There was a big old sofa a few feet from the bedside. It looked as if it had been around a long time. There were also a couple of armchairs of different design, one by the radio and the other near the stove. These two seemed the worse for wear, but as Charlie and Lena had had thirteen children and God knows how many grandchildren who would have visited them over many
summers, I could understand their dishevelled, rickety appearance. In any case, it was a long way to go to the nearest furniture store! I noticed little in the way of decoration on the walls. I was sure neither of my hosts put much thought into the appearance of things.
Behind one of the easy chairs was an old TV set. Piled in columns behind that were dozens of video cassette boxes and dozens more books. A bank of heavy-duty car batteries on the floor beside the radio confirmed the power source. Neither the titles of the books nor the films told me much about these people, except that they would read or watch whatever came their way. Years of living and raising a family in the wilderness had not allowed Charlie or his wife to develop any discerning tastes in literature or film. But then, that was my world, and it had no application here.
Charlie had taken to his bed as soon as we had come into the room; he sat propped up with pillows and was explaining to Debra that he had had a bad fall from his snow machine last winter and had broken and fractured a few ribs and bones in his wrist and arm. He had been unable to get back to his cabin as the machine was too damaged and injuries to his foot and leg meant that he couldn’t walk. He had had to spend several days and nights out on the frozen wilderness waiting until his son picked up his trail and brought him back. I thought that anyone else would have given up and died out there. I stood at the window beside his bed and looked down on the river we had travelled along and out over the vast tundra beyond. I could imagine how this panorama changed with the seasons and even how the huge sky enfolding the horizon line could change daily. I could even imagine Charlie and Lena sitting at this window looking out over plains of snow with the aurora fusing and unfolding above them.
As if she was reading my thinking, Debra informed me how during early autumn you could watch small herds of caribou and their young crossing the river and heading south. They sometimes stayed for days out on the tundra, filling up on the last long shoots of winter grass. I had noticed several racks of antlers piled up between the cabin and the fish camp. I asked Charlie about these, wondering if he had acquired his injury while out hunting caribou. He explained he never needed to travel after the animal; they came to him.

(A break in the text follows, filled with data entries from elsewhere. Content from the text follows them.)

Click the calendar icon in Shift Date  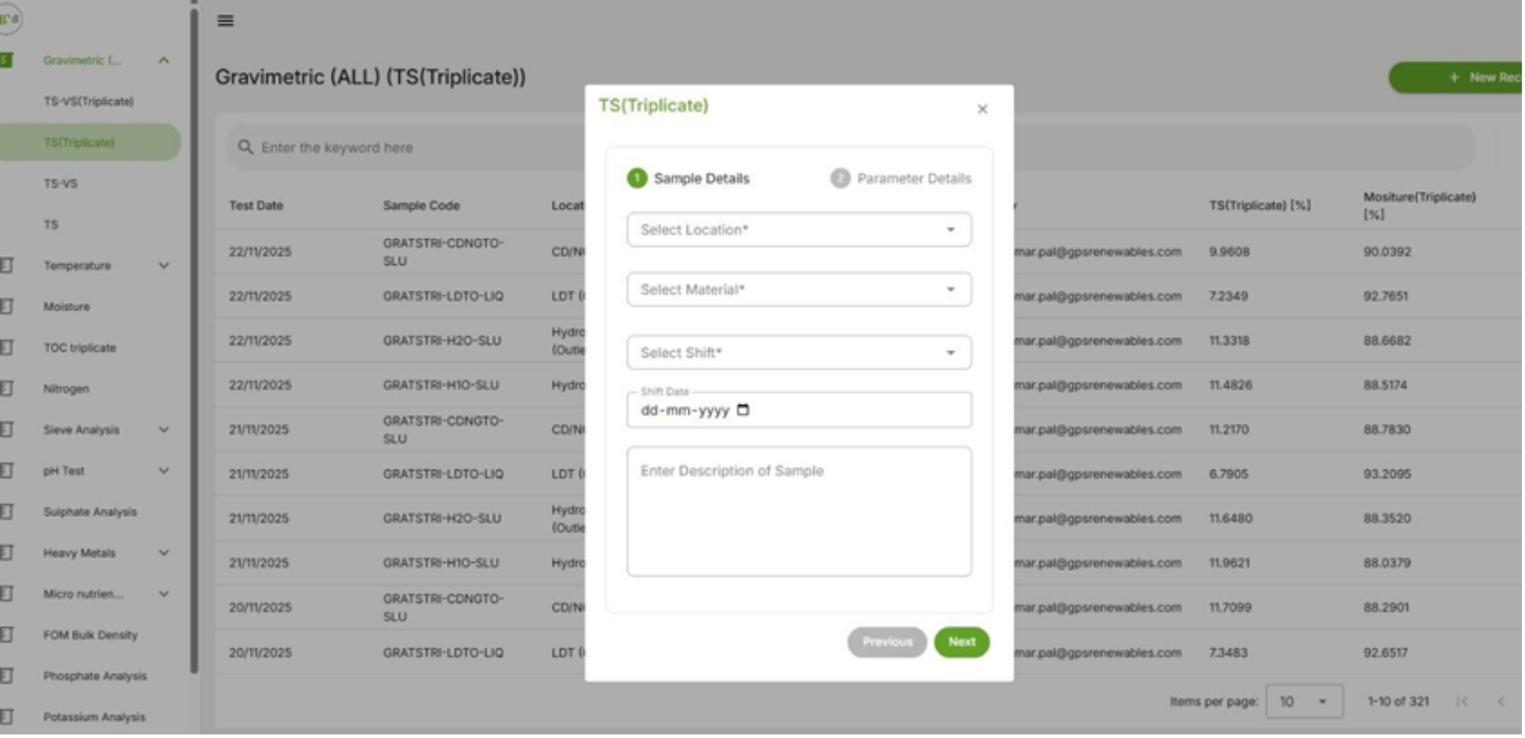click(x=743, y=410)
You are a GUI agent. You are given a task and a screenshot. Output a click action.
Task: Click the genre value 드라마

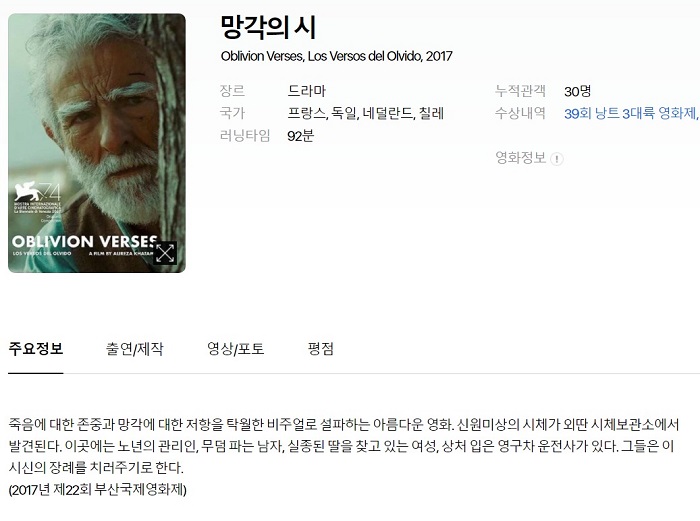pos(306,91)
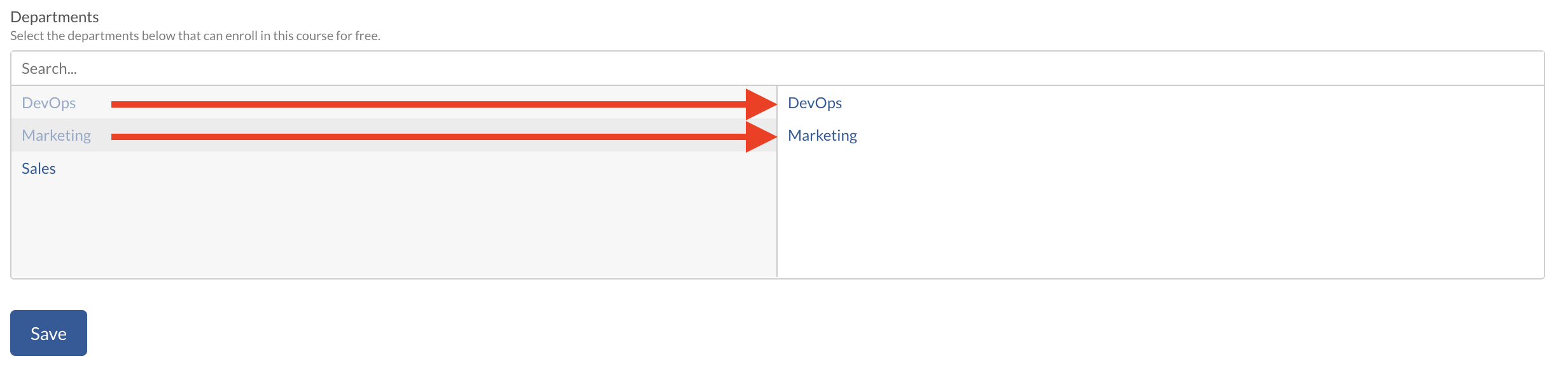1568x368 pixels.
Task: Click the red arrowhead pointing at Marketing
Action: point(760,136)
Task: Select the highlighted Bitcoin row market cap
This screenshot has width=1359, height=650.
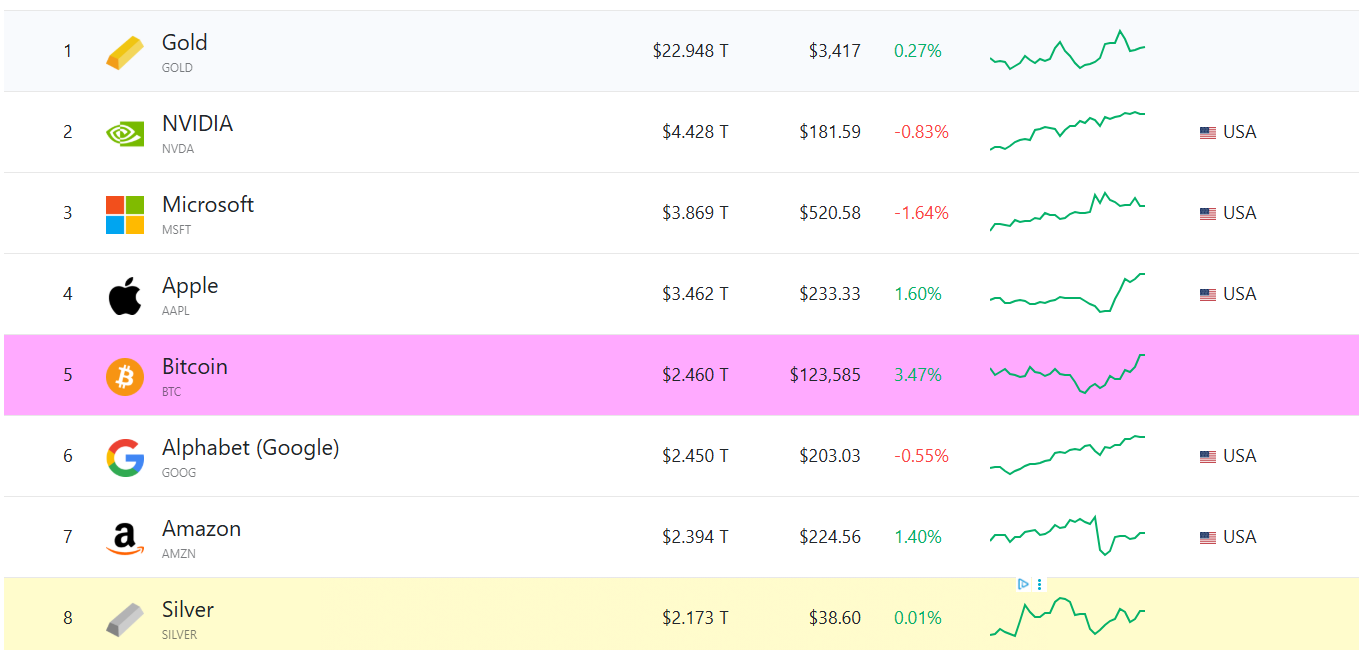Action: [x=695, y=375]
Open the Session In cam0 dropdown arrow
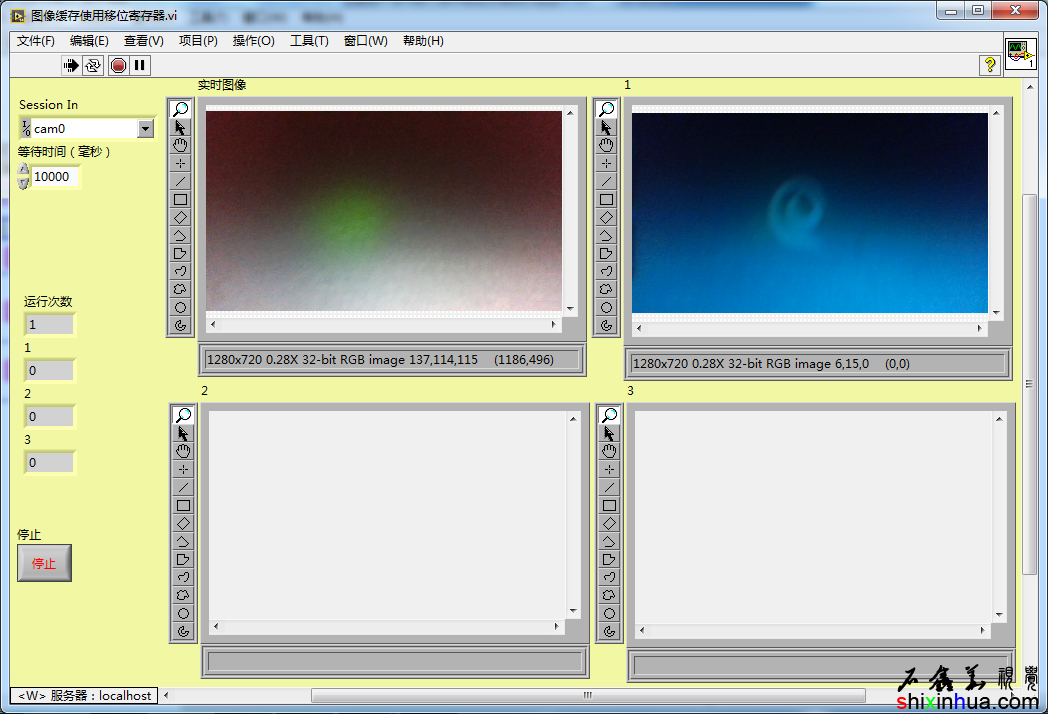This screenshot has width=1048, height=714. click(x=145, y=128)
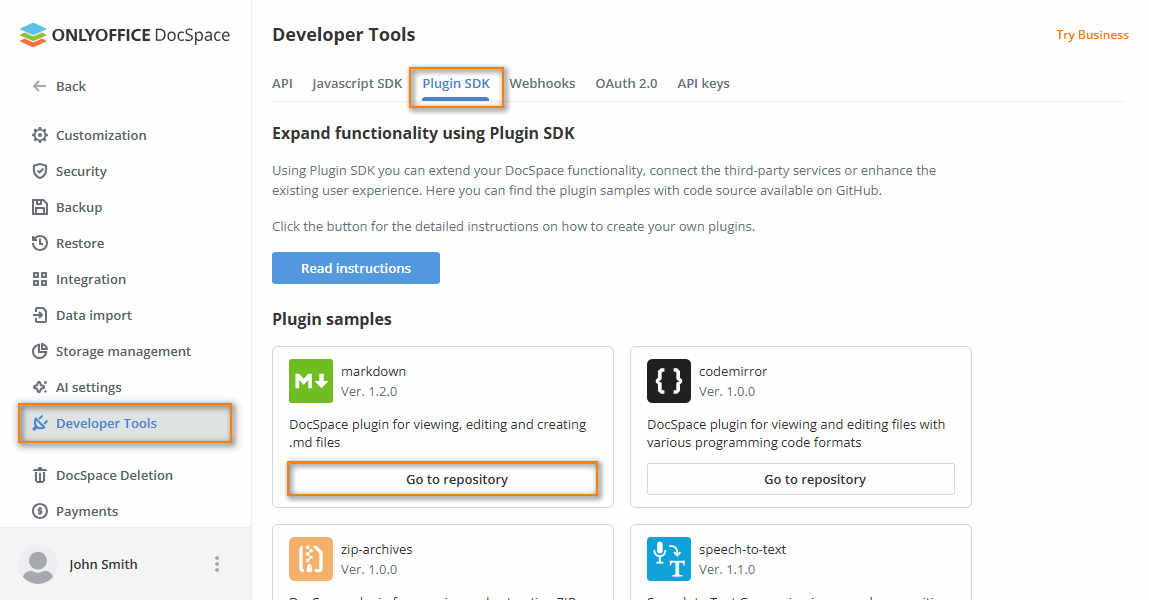
Task: Select the Payments sidebar icon
Action: (39, 511)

He always shot the caribou in the water, where it was easier to retrieve; a wounded animal was also easier to finish off in the water, rather than having to run across the tundra. Charlie said he didn’t eat much caribou meat anyway during the autumn migration. The bull flesh was still strong from the rut, but their hides were at their best. Caribou hide was unequalled for warmth and made the finest winter clothing and sled blankets. Charlie declared that the caribou was a nomad like himself, and now that he was too old to travel much he had less reason to take a caribou.